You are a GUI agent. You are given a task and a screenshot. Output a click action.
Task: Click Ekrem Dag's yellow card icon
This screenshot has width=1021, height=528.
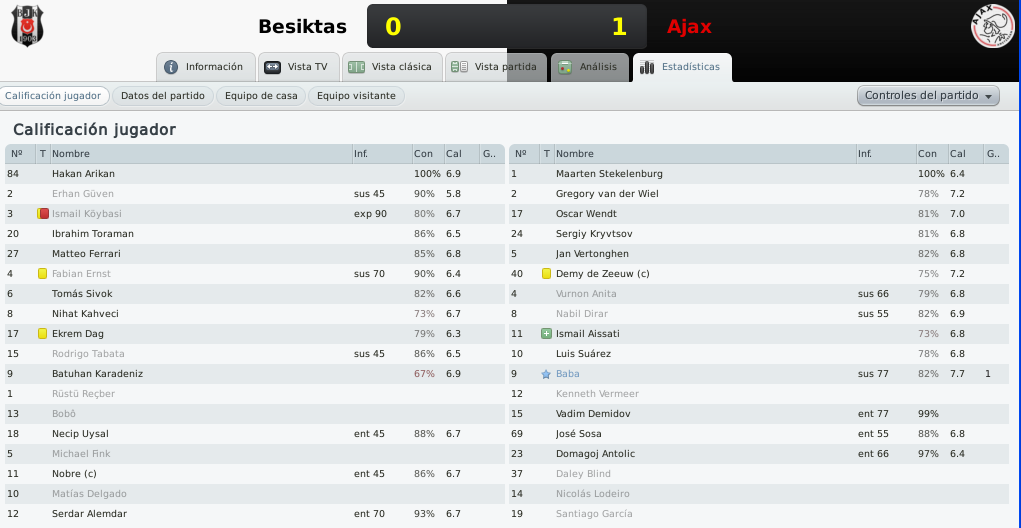coord(42,333)
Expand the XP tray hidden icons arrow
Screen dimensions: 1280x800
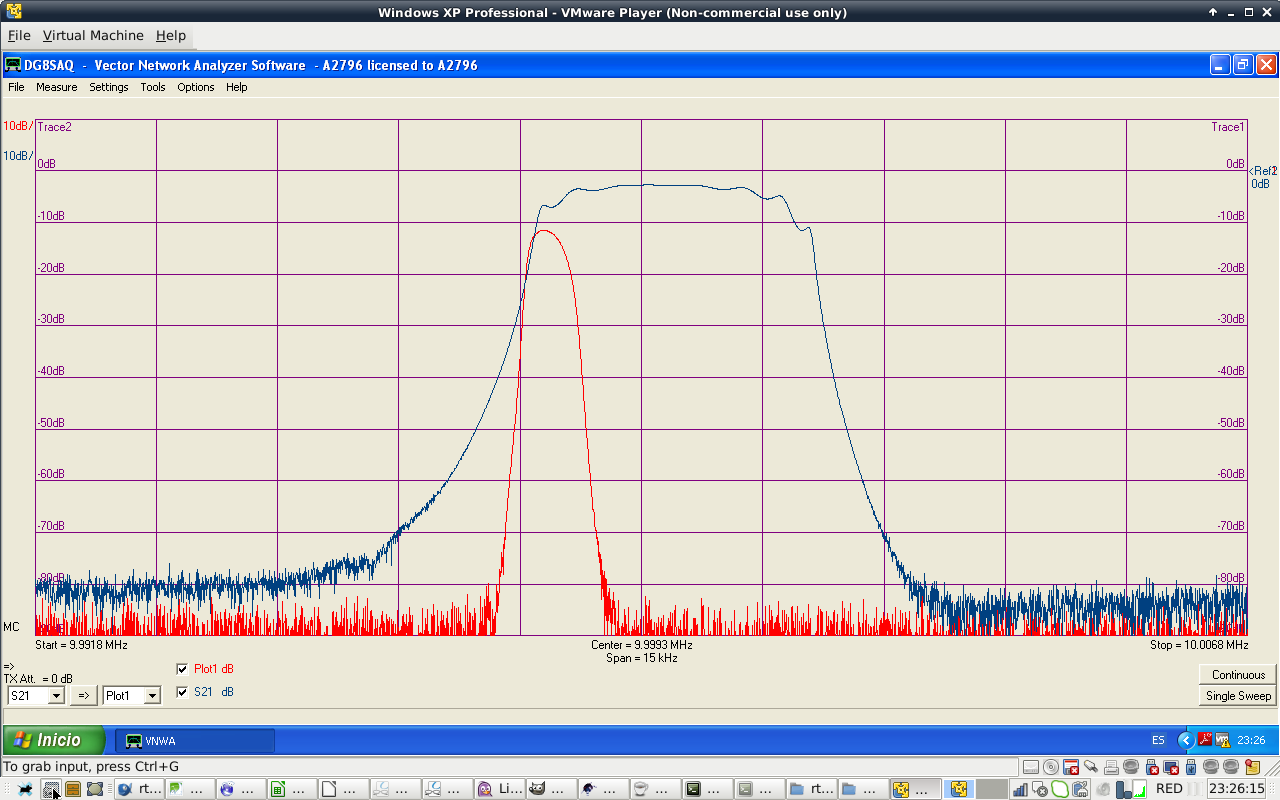[1186, 740]
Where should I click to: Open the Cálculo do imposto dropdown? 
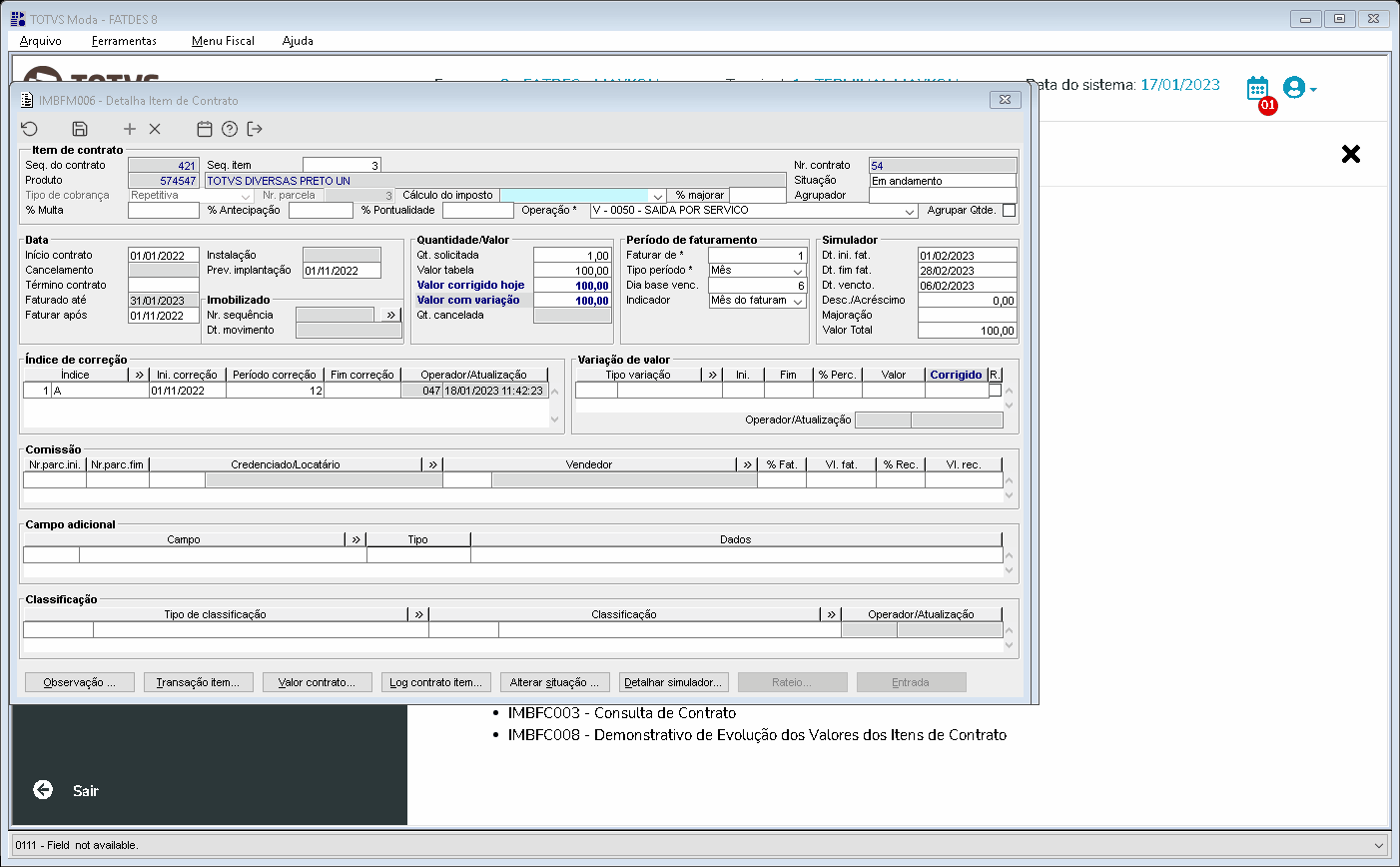(657, 196)
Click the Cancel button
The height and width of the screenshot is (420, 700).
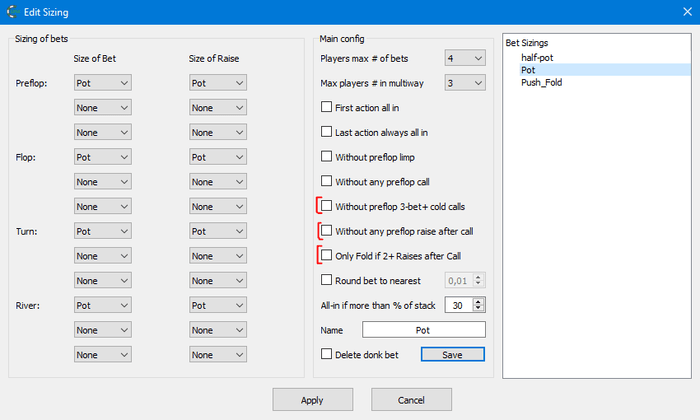point(411,400)
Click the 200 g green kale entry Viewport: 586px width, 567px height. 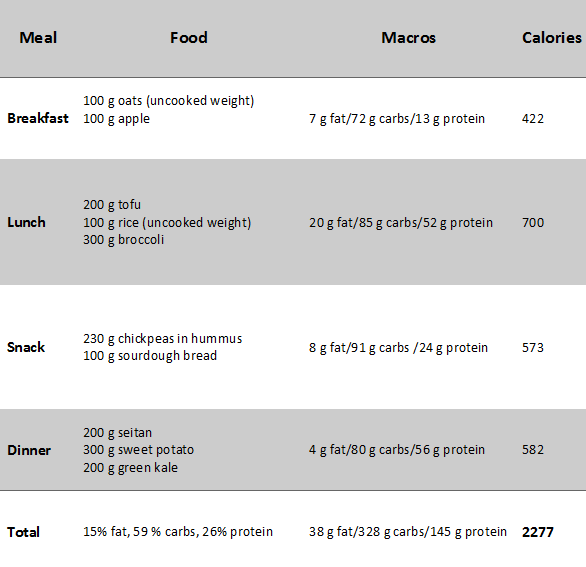[x=130, y=468]
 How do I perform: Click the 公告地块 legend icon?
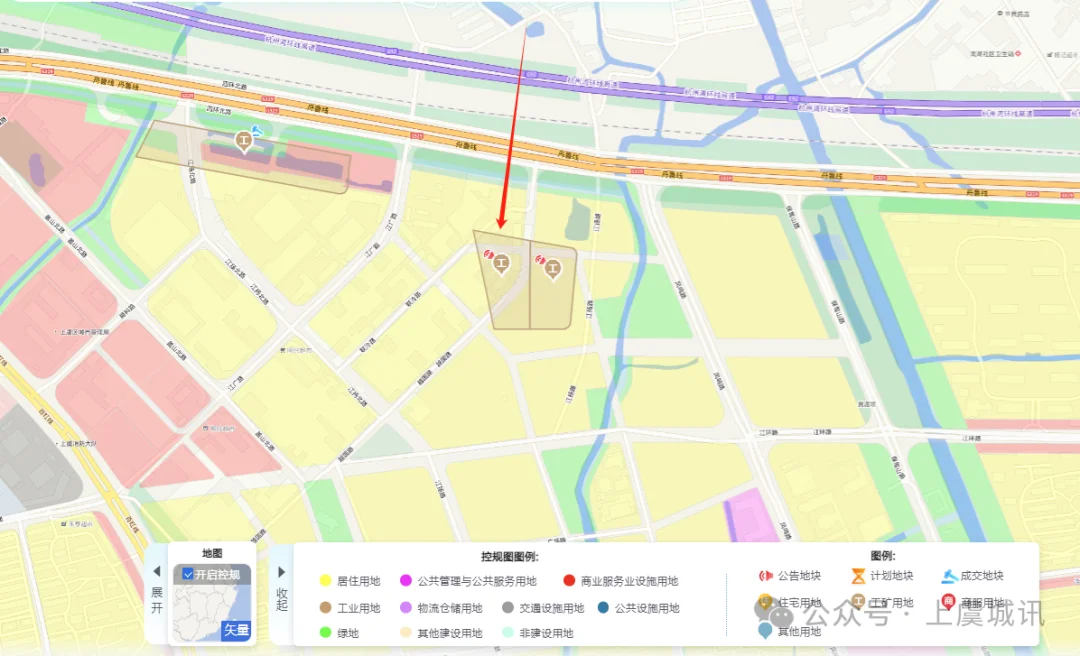765,575
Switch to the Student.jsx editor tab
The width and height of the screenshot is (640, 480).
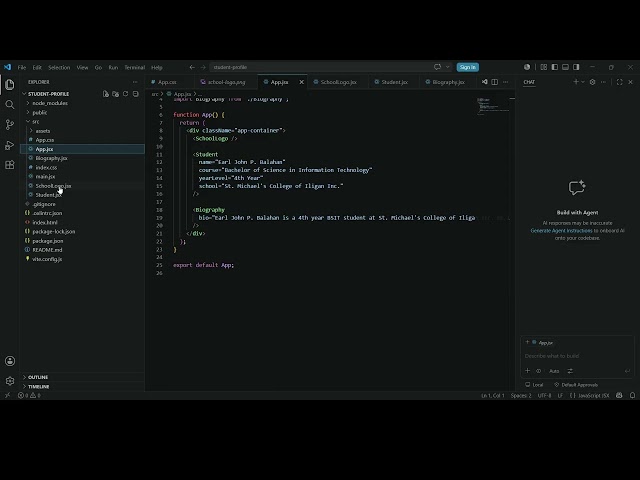tap(394, 82)
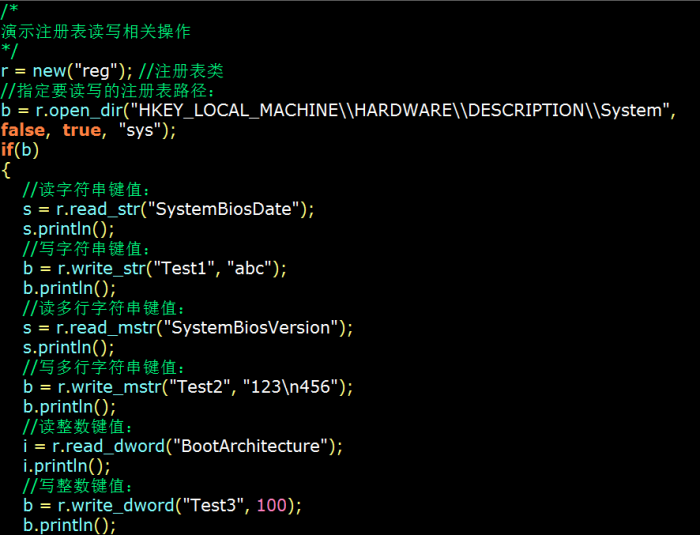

============

WHAT THE EXERCISE ASKS - Copy the lines of the records, beginning where the line containing "Switch to the Student.jsx editor tab" appears and continuing through the final line, exactly and with no pictures.

TASK OUTPUT -
Switch to the Student.jsx editor tab
The width and height of the screenshot is (640, 480).
tap(394, 82)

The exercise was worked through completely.